DIRECTIONS FOR THIS TASK ->
List each line of the data that holds the string "Click", please.

DATASET ->
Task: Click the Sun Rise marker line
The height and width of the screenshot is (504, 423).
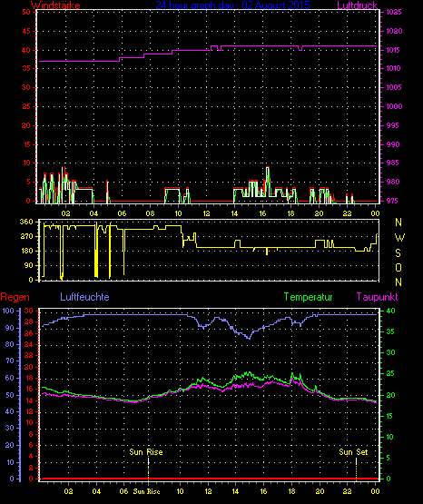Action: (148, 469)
==
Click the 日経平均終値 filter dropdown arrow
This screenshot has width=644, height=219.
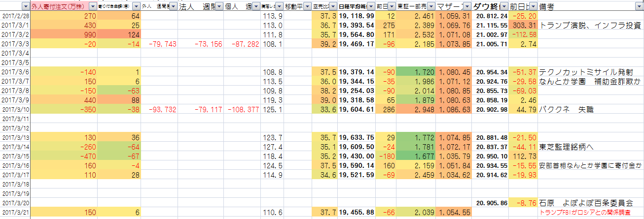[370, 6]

ANSWER BOX ->
Task: Click the Sun Rise marker line
Click the 日経平均終値 filter dropdown arrow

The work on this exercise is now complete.